Another possibility is last year I had a bad bicycle accident and if it were not for my helmet I would not be writing. A few months in the hospital suddenly became a possibility. Since my wife has no desire to drive the Tesla would she verify it was plugged in?
If you are in a coma for two months, you have much more serious problems than the car. But if there is someone who checks your messages (your wife?) they'd get the message and be able to deal with it. If you are hospitalized but conscious, you get the message one way or another.
The trade-off is that Tesla uses a battery type with greater energy density by both weight and price, but the "cost" is that it requires more care, and therefore more power, than other battery types (some of which weren't even available when the Roadster was designed). With LiFePO4 the Roadster pack would have needed less care, and could have been designed to endure years (?) without being plugged in. But the car would have cost more and had less range. Trade-offs.
The relatively shorter safe no-plug time is the "price" of getting the most range and keeping the cost down.
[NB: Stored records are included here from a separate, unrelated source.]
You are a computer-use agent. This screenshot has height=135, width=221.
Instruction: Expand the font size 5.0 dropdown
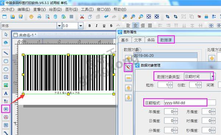81,26
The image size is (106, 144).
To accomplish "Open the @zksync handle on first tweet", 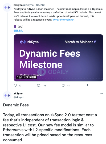I will point(28,5).
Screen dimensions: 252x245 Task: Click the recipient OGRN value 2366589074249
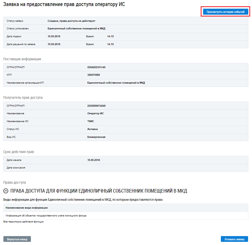point(96,106)
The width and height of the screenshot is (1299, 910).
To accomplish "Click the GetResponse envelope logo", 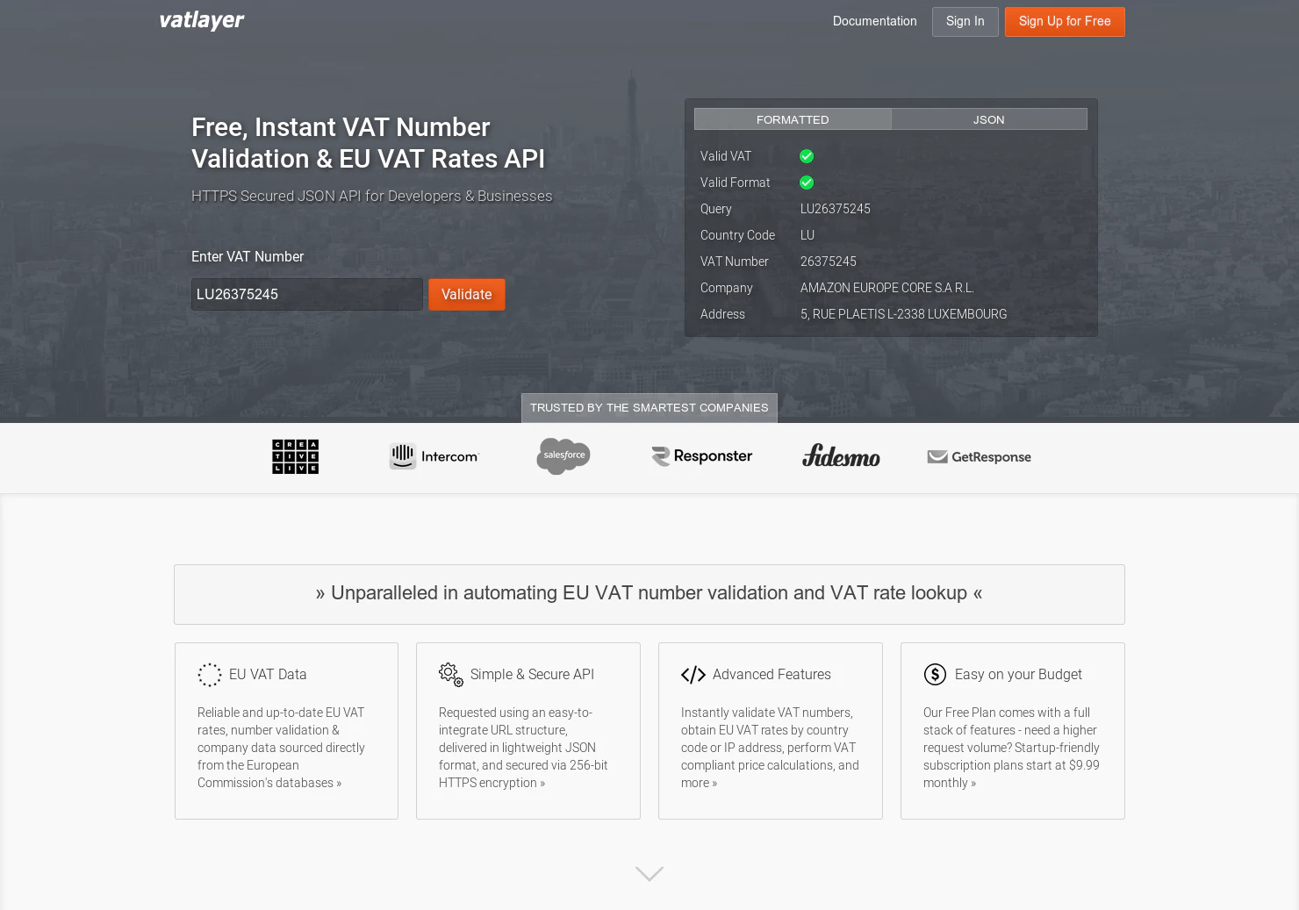I will tap(979, 456).
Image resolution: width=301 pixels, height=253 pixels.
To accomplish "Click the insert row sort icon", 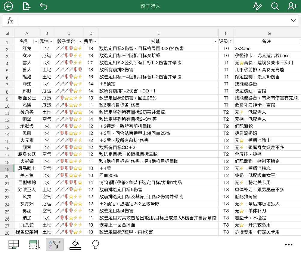I will click(x=34, y=245).
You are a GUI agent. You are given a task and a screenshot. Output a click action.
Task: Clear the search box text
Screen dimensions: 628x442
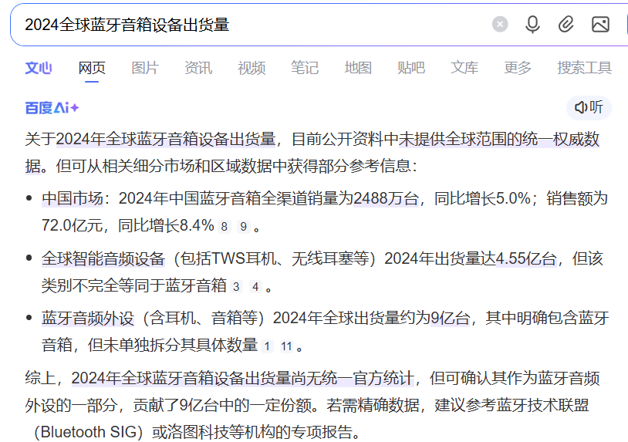(x=500, y=25)
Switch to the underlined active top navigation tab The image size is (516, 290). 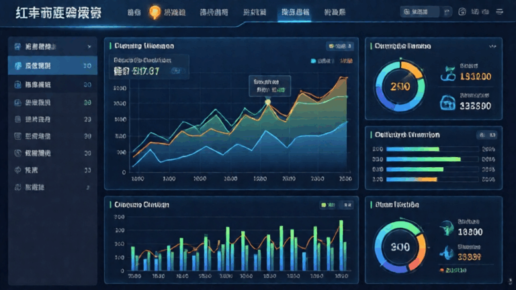point(295,12)
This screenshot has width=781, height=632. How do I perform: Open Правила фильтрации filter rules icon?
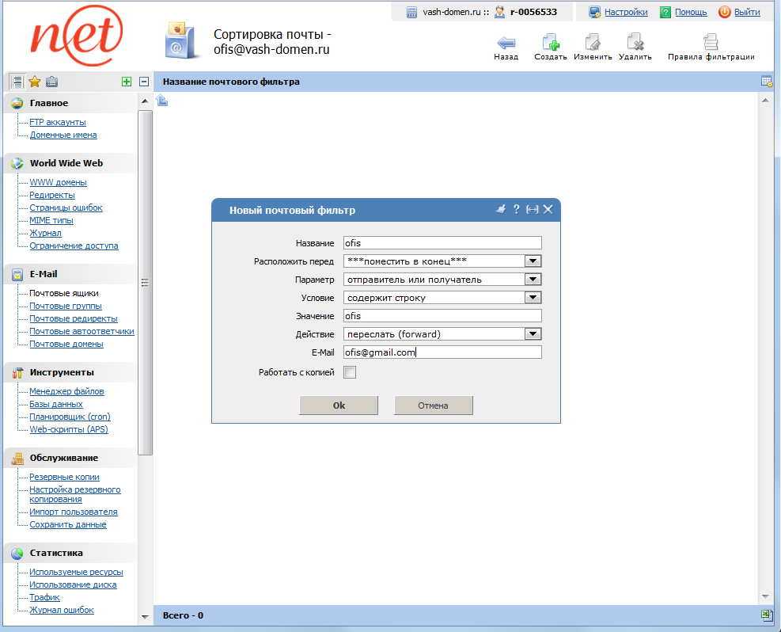711,43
BTW and FWIW, I took a long vacation, left the car plugged in in Storage mode, and IIRC the pack was at about 20% when I returned home. This was plenty to do some shopping immediately, and the next morning the pack was at a "full" Standard charge. (I had no reason to charge it immediately, so let it wait for its usual midnight start time.
A related question: How much money do you want to spend to reduce the likelihood of an event which is already extremely unlikely? If a different design would have enabled to car to sit unplugged for a year but would have raised its price by $10,000, would it be worth it to protect the car against the event that you are in a coma for two months AND your circuit-breaker trips AND you have nobody checking messages who can deal with the car when Tesla tries to notify you? I think it's a case of dreaming up extremely unlikely scenarios to justify adding a possibly expensive additional fail-safe. The guy who started all this simply neglected to plug in his car. The lesson for the rest of us: Plug in your car.
But, OTOH, if a simple software update can extend the safe unplugged time without making a different fail route more likely, then I'm all for it.